X-Gal and histological staining procedures and scanning electron microscopy.

Embryos were isolated at 9.5 to 18.5 days postconception (dpc) from staged pregnancies. After fixation in 1% paraformaldehyde, the β-galactosidase activity was detected in whole-mount embryos and cryotome sections (10 to 25 μm) by incubation for several hours at 37°C in 1% X-Gal (5-bromo-4-chloro-3-indolyl-β-d-galactopyranoside) until blue precipitates were detectable (28). For hematoxylin-eosin staining, embryos were incubated overnight in 4% paraformaldehyde, dehydrated, embedded in paraffin, sectioned on a microtome to a 3-μm thickness, dewaxed, rehydrated, and consecutively stained in Mayer's hematoxylin and eosin.

For the staining of cartilage and bones, skeletons were incubated at room temperature for 4 h in a solution containing alcian blue, 20% acetic acid, and 80% ethanol, fixed in ethanol, and consecutively stained for 4 h in alizarin red S-1% KOH. After being cleared in 2% KOH, the skeletons were stored in 80% glycerol (27).

For scanning electron microscopy, embryonic hearts (18.5 dpc) were fixed overnight in a cacodylate-buffered fixative containing 4% paraformaldehyde, 4% glutaraldehyde, and 0.05% picric acid (pH 7.3).
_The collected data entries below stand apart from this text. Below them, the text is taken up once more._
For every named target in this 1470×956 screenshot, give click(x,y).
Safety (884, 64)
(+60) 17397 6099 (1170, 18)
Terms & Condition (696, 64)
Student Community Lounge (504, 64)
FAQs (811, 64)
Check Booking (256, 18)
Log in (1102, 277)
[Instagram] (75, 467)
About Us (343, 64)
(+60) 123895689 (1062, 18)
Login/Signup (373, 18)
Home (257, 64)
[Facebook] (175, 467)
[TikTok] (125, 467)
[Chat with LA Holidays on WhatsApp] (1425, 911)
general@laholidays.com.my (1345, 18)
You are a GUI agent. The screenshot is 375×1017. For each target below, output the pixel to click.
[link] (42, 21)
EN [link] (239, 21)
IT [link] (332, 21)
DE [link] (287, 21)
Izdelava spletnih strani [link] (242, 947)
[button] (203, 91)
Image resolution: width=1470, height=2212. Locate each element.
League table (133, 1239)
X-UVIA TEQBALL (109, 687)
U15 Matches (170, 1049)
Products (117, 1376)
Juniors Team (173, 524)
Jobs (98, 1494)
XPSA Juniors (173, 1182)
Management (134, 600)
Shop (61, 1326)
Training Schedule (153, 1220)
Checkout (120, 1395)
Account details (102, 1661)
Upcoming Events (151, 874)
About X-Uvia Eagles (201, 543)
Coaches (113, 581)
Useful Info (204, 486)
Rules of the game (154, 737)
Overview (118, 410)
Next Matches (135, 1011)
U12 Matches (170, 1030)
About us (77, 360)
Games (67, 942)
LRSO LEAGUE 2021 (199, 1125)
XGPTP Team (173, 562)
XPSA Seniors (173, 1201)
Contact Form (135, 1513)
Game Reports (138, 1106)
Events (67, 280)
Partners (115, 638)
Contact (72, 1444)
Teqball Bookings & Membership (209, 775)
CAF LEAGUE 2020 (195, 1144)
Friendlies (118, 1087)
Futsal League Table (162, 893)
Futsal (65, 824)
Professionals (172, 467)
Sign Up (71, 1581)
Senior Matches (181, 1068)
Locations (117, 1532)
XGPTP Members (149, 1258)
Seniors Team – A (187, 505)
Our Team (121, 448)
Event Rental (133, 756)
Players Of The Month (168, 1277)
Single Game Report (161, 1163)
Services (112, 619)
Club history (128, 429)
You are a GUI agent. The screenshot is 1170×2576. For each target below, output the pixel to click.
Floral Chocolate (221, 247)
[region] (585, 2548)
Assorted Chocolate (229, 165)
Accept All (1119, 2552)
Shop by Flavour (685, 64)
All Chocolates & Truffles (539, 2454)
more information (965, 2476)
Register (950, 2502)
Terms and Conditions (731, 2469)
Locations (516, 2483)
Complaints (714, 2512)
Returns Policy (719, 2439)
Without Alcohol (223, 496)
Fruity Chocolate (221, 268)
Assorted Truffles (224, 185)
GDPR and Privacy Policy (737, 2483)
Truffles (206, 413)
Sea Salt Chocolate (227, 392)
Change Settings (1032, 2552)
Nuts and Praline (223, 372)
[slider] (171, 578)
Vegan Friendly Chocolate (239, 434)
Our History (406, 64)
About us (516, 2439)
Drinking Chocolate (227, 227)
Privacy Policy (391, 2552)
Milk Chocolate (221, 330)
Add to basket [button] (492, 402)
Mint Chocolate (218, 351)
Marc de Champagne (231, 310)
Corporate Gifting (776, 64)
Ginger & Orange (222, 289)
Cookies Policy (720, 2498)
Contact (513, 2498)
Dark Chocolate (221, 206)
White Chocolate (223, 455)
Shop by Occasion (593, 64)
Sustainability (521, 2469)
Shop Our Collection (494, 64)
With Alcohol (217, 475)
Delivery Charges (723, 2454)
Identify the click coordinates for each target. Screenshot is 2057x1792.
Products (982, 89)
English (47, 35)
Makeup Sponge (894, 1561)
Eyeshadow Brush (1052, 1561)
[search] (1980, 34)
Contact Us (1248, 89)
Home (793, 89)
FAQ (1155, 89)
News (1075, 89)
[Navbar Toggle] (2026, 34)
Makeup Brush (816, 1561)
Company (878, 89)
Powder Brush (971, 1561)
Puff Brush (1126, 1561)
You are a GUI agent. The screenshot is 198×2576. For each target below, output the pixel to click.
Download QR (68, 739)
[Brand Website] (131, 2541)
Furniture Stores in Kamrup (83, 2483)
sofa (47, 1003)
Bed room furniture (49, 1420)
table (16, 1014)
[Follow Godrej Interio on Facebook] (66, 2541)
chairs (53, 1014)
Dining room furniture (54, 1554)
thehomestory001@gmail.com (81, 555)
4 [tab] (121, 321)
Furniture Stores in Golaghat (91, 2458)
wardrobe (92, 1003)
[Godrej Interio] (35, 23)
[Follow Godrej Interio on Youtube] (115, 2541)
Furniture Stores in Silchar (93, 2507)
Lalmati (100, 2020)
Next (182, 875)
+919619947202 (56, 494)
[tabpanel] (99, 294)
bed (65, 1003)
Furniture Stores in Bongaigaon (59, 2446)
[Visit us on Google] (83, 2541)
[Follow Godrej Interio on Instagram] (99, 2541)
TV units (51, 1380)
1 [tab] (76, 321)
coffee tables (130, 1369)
After postfixation in cacodylate-buffered 1% osmium tetroxide for 3 h and dehydration in ascending ethanol and acetone series, the specimens were critical point dried, sputter coated with gold-palladium, and investigated with a Stereoscan 90 scanning electron microscope (Cambridge, United Kingdom).

RESULTS

Targeted removal of Sox11 gene.

The mouse Sox11 gene is localized as an intronless gene on chromosome 12. For gene deletion, we replaced the complete open reading frame of Sox11 with a β-galactosidase marker gene (Fig. 1A, LacZ) as described in Materials and Methods. As expected from the complete deletion of all Sox11 coding sequences, we failed to detect gene-specific transcripts by reverse transcription-PCR in Sox11-deficient embryos when primers for regions within the open reading frame were chosen (data not shown).

An analysis of β-galactosidase expression in Sox11^+/− mice by X-Gal staining revealed that β-galactosidase reproduced the spatial expression pattern of Sox11 during development. This included early ubiquitous expression throughout the embryo, with the exception of the heart (Fig. 2A); upregulation in somites (Fig. 2A and B), branchial arches (Fig. 2B and C), the central nervous system (Fig. 2D, F, and G), the peripheral nervous system (Fig. 2F and G), and the limb buds (Fig. 2B and C); and expression during later phases of embryonic development in many organs and tissues, including vibrissae, mammary buds (Fig. 2E), lungs (Fig. 2H), the stomach, the pancreas, the spleen (Fig. 2J), and kidneys (Fig. 2K). At later times of development, β-galactosidase was also found in the heart, with the highest levels being present in the outflow tract region (Fig. 2I). β-Galactosidase expression was less useful for studying the temporal profile of Sox11 expression, as it persisted after Sox11 had already been downregulated in the respective tissues.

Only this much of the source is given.